The Swan’s Wife
1.

Sometimes, when I walk by the water alone and look at the swans, I remember the artificial lake I read about in a book of old swan tales that I was given as a present many years ago. The lake was made by the servants of a king called Karan, who wanted it to be the meeting place of all the birds in the world. At that time the swans had their own kingdom far away in Lake Manasa, in the mountains near Tibet. King Karan had heard of Lake Manasa, and dreamed that his lake should rival it in beauty.  In summer the young swans of Manasa would fly overhead and take home reports of this clear lake that rivalled theirs, with fish of every colour in its depths and flowers of every colour on its margins. They’d swoop down to drink, but they would never linger: they fed only on freshwater pearls, and there were no pearls on the bed of the artificial lake. Recently I looked for the book on my shelf, but I probably lost it long ago, or left it behind somewhere when I outgrew fairytales and other childish things.

2.

I remember the day the famine came to the swans of Lake Manasa.
              The swans, the story said, had eaten all the pearls in the lake. Then the pair that were the bravest among them flew off in search of fresh pearls. They flew over all the world’s lakes, but were too proud to stop for food and water. One day, they flew over a lake that was surrounded by pearls that gleamed on the petals of the flowers and on the grass like dewdrops. The male swan swooped down to pick up the pearls: tired, he set his feet on the grass, but soon he found his silver left foot was caught in a trap concealed in a net on which the pearls had been woven.  King Karan, who had been watching the swans from a terrace, approached and said to the swan in the trap: “Eat, swan, eat the pearls I laid out for you! Eat and I’ll let you go.” And the swan replied:  “Never! You have tricked me.” Karan cried: “Why will you not eat? Have I not made a lake for you that rivals Manasa in beauty? And am I not generous? Have I not laid seed pearls around it for you and your army of swans to feed on?” Then the swan’s wife said from her perch in the air: “Kings do not imprison the innocent. Kings do not war against women.”
              In one version the swan’s wife flew away to look for help; in another, the king’s men shot her down with a golden arrow.

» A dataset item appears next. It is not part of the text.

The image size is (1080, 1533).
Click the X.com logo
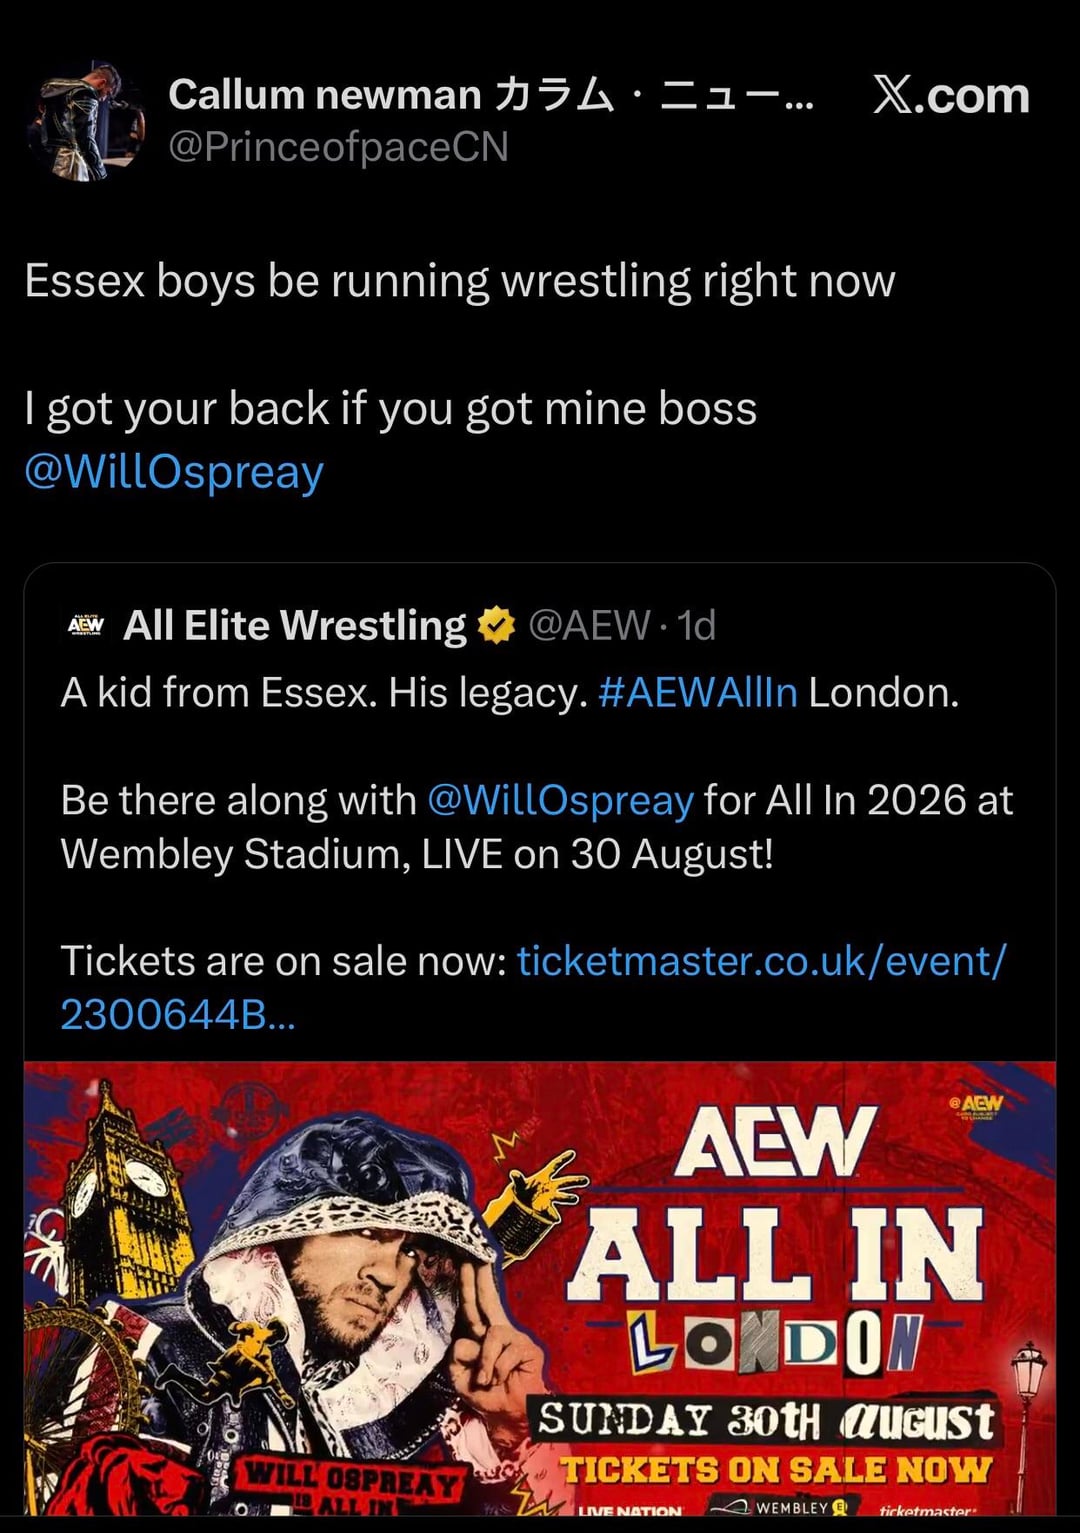[950, 96]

In a third telling, the swan didn’t even have a wife; the one who came to rescue him from King Kiran was his intrepid friend.


3. 

One night, in a coach, on my way home in the winter darkness, I was searching on my mobile phone for swan stories, and found a picture of a pair of swans I’d seen in the book I lost. One was skimming the deep blue water, looking at the sky; the other raised her head from what seemed at first glance to be a tangled nest of thorns in the river. But if you looked again, you could see that she was in the embrace of a giant black bird, his grey beak at her throat, one black talon on her wing and the other on her white and bleeding breast, and what seemed to be water wasn’t water at all, it was darkening sky. The body of the swan lay on night-dark soil. Underneath the picture was the legend: Between you and me there is no kinship.
             They say that once a wounded crow who had flown too high in the sky fell into the swans’ nest. The swan gave the hungry, tired crow refuge, but it was an ambush. The crow claimed that he had come to reclaim his mate, the swan’s wife. An army of a hundred crows swooped down from above them to peck at the swan’s wings and at his eyes; they chased him away from his nest at the lake’s edge. The swan hovered in the air above his wife, held off by the army of crows, and the wind was his home and a cloud his nest, and he cried for his mate.
- And the cry of a swan is a fearful thing -
             Why, in the picture, was the swan looking away from the crow and from his bleeding wife?  In the story, I remembered, ‘between you and me there is no kinship’ were the words the swan said to the crow when he offered him refuge.
But the picture left me wondering. Were those cruel words the swan’s farewell to his mate?
- And the cry of a swan torn away from a mate is a fearful thing.

4.

One summer afternoon, in the light rain, I stood by the edge of the lake and watched the swan’s wife. She skimmed the green surface of the water, preened a wing, and searched in the reeds for her reflection.

 
Poet's Note: Last year I was working on a story I'd been commissioned to write, about a woman who loved a swan, and inevitably I looked to old Buddhist fables for inspirational sources. But as I was searching for stories I came upon a series of tales about swans connected with the Raja Rasalu cycle of stories from old Punjab. Some of these had been retold by the folklorist Flora Annie Steel, in a beautiful book, Tales of the Punjab, which I keep by my desk. Among the many stories I found was the story of the swans and the crows, told partly in verse and illustrated by the images of swans and crows I describe in this story. (I've been looking for the picture, but have never found it again.)

When I’d finished several versions of my story, I was left with these tales around me on the cutting room floor. They continued to shadow me. I don’t often write verse, so my idea was to compose something resembling a poem in prose, and include both the swan tales and their (re)teller. My tales are combinations of several versions of the old stories and songs.